• [Record set]:
# # #

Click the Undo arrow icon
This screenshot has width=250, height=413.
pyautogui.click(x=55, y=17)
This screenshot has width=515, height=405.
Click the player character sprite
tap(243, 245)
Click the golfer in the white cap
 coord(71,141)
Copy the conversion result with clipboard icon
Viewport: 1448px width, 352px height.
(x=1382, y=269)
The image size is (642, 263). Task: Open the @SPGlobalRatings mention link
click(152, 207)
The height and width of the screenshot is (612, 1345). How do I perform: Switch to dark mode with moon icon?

# # #

• [Exercise]:
For this exercise, repeat each line of the listing exactly.

• [Response]:
Click the Undo arrow icon
This screenshot has width=250, height=413.
pyautogui.click(x=55, y=17)
This screenshot has width=515, height=405.
Click the player character sprite
tap(243, 245)
Click the golfer in the white cap
 coord(71,141)
Copy the conversion result with clipboard icon
Viewport: 1448px width, 352px height.
(x=1382, y=269)
The image size is (642, 263). Task: Open the @SPGlobalRatings mention link
click(152, 207)
The height and width of the screenshot is (612, 1345). How do I perform: Switch to dark mode with moon icon?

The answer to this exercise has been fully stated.